* Material for this exercise
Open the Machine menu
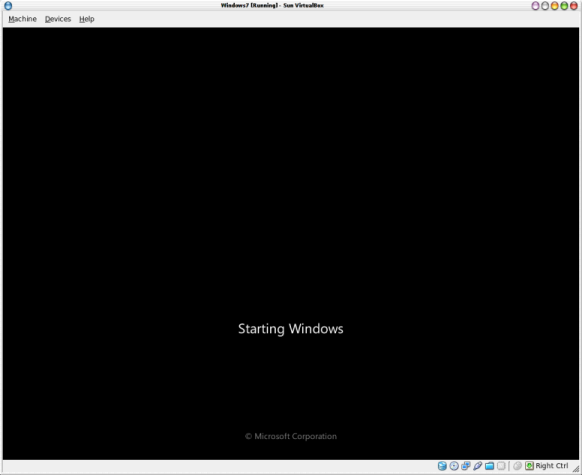582x475 pixels. pos(22,19)
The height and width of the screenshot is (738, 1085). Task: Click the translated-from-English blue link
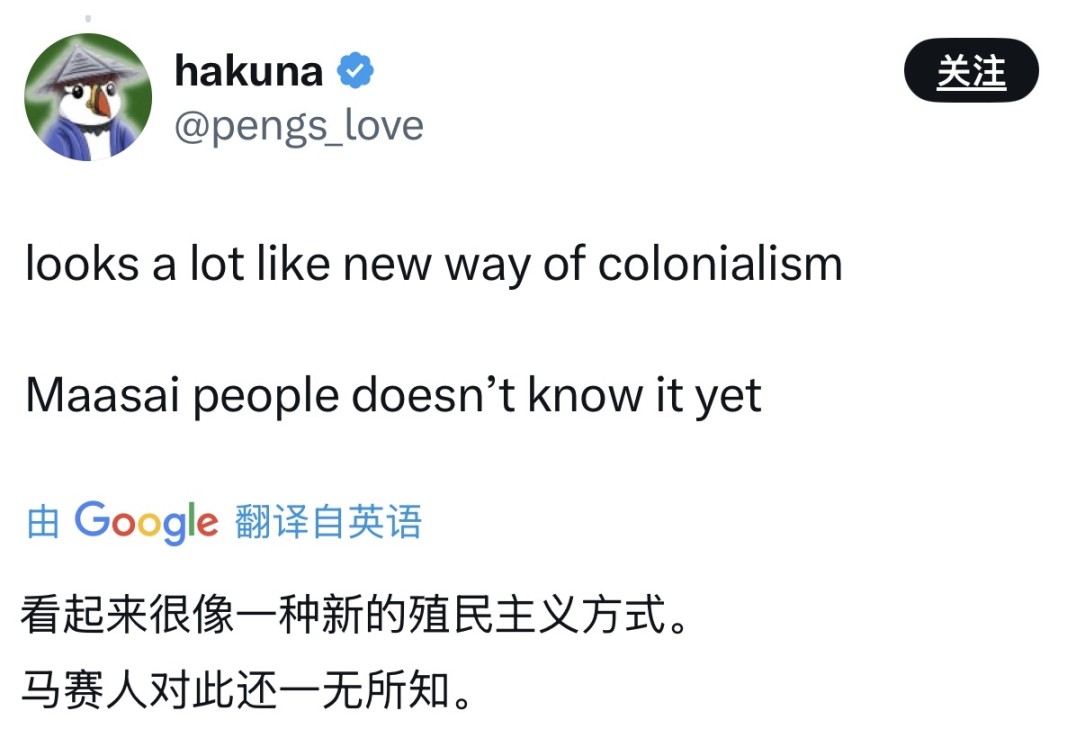329,521
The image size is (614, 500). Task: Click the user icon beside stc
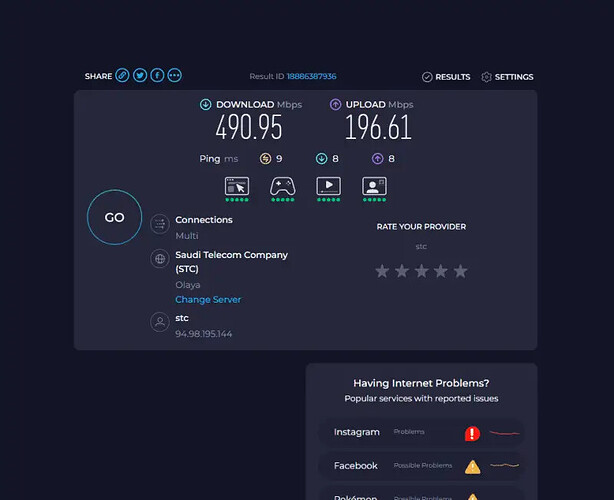pyautogui.click(x=158, y=323)
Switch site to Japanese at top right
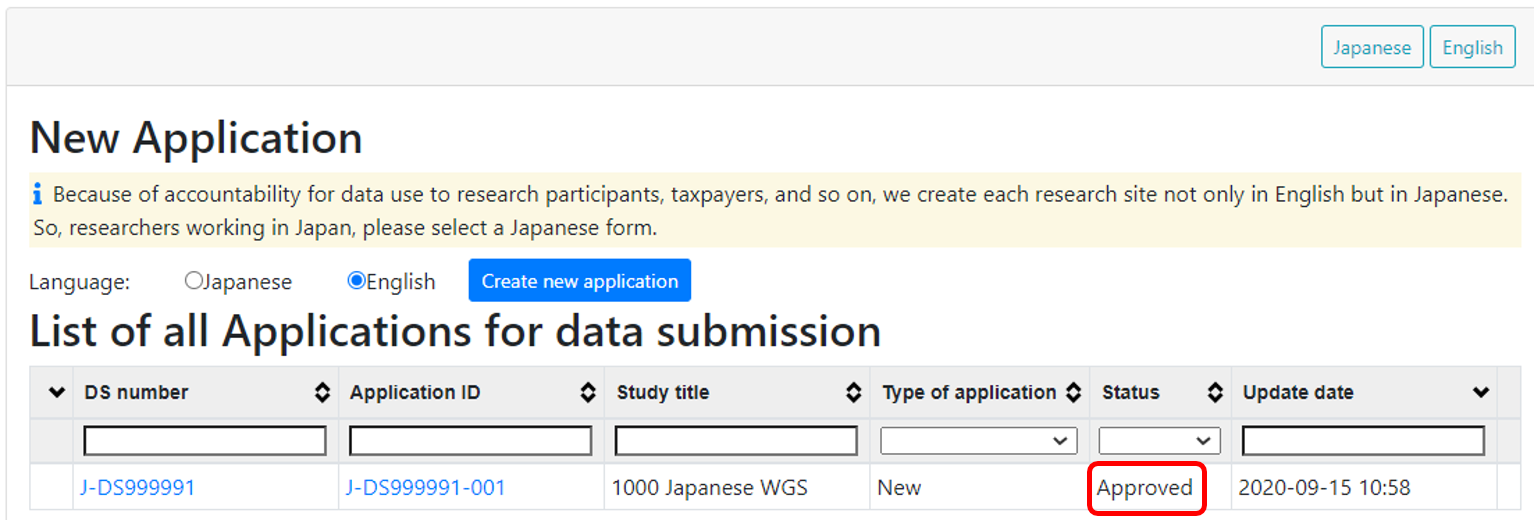1534x520 pixels. 1372,48
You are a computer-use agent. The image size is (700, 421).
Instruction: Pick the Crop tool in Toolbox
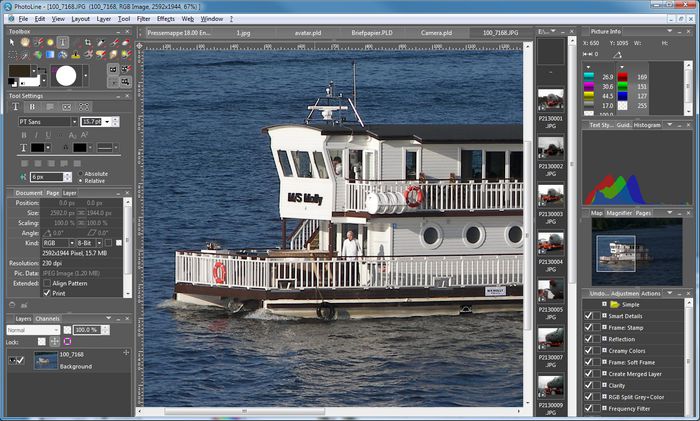pos(89,43)
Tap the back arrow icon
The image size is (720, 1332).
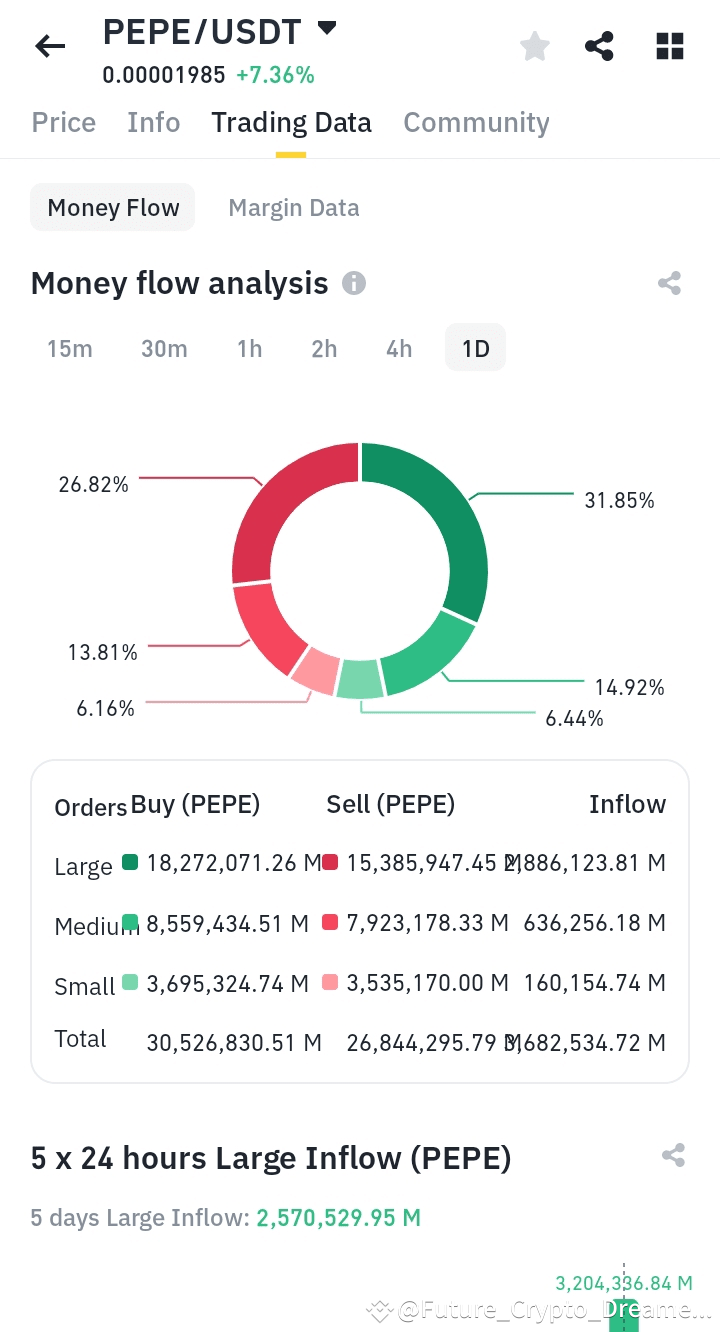coord(50,46)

* Exercise description
Copy out all the records above word for word, leaving out the pictures.

* Answer to the problem
Open the Machine menu
582x475 pixels. pos(22,19)
The height and width of the screenshot is (738, 1085). Task: Click the translated-from-English blue link
329,521
The image size is (614, 500). Task: Click the user icon beside stc
pyautogui.click(x=158, y=323)
Switch site to Japanese at top right
1534x520 pixels. 1372,48
You are a computer-use agent. The image size is (700, 421).
Instruction: Pick the Crop tool in Toolbox
pos(89,43)
Tap the back arrow icon
The image size is (720, 1332).
coord(50,46)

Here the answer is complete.